When my brain started processing the news of a dead deer in the lake, I thought of the deer first and what might have happened. Tennessee has a four month deer hunting season. We don't allow hunting on our land, but the Tennessee Wildlife Management, who are our neighbors to the southwest, do. I figured it might have been wounded on their land and made it as far as our lake before it died. Regardless of the catalyst, I had a situation to take care of and not the slightest idea what to do, so I called the experts.
This past week, I've learned a lot about the nature of deer. Did you know they naturally go to water to die? I also learned there is a disease spreading through the deer population in our area that is transmitted through the bite of a fly. When I talked to one of the wildlife agencies about our situation, she said, "You only have one deer?" I told her yes and she shared she'd just taken a call from a man who had twenty dead deer in his lake...20.
The recommendation by several knowledgeable people was to leave the deer where it was and let nature take its course. There is no danger of the disease spreading to humans or other wildlife and a decomposing deer will not contaminate the lake, in fact, our turtle population seems to be pretty happy about the new food source.
Have you stopped reading yet?
Communion with Creation is an important part of the retreat experience at Penuel Ridge. The lake is a favorite spot for visitors to decompress. It's a beautiful setting surrounded by forest. It is soothing, meditative.
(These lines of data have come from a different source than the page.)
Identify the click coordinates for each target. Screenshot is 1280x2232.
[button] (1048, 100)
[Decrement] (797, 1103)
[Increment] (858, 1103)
A floating deer carcass could cast a pall over an otherwise tranquil visit.
So, I've posted a tasteful sign that reads:
People read it, pause and either look at their shoes and thrust their hands in their pockets or head out the front door and down the lake trail. I myself, go every night at sunset and sit shiva. A few nights ago, after sitting by the lake for about 15 minutes, a great blue heron flew low over the lake and landed on the bank to my left. A barn owl started hoo-hoo-hooting high in the trees and slowly moved down one tree at a time until he too was near the bank of the lake. The three of us sat there until the dusk camouflaged us from each other. As darkness folded in around me, I walked back to the place where warm light spills from the windows onto a cool, green lawn.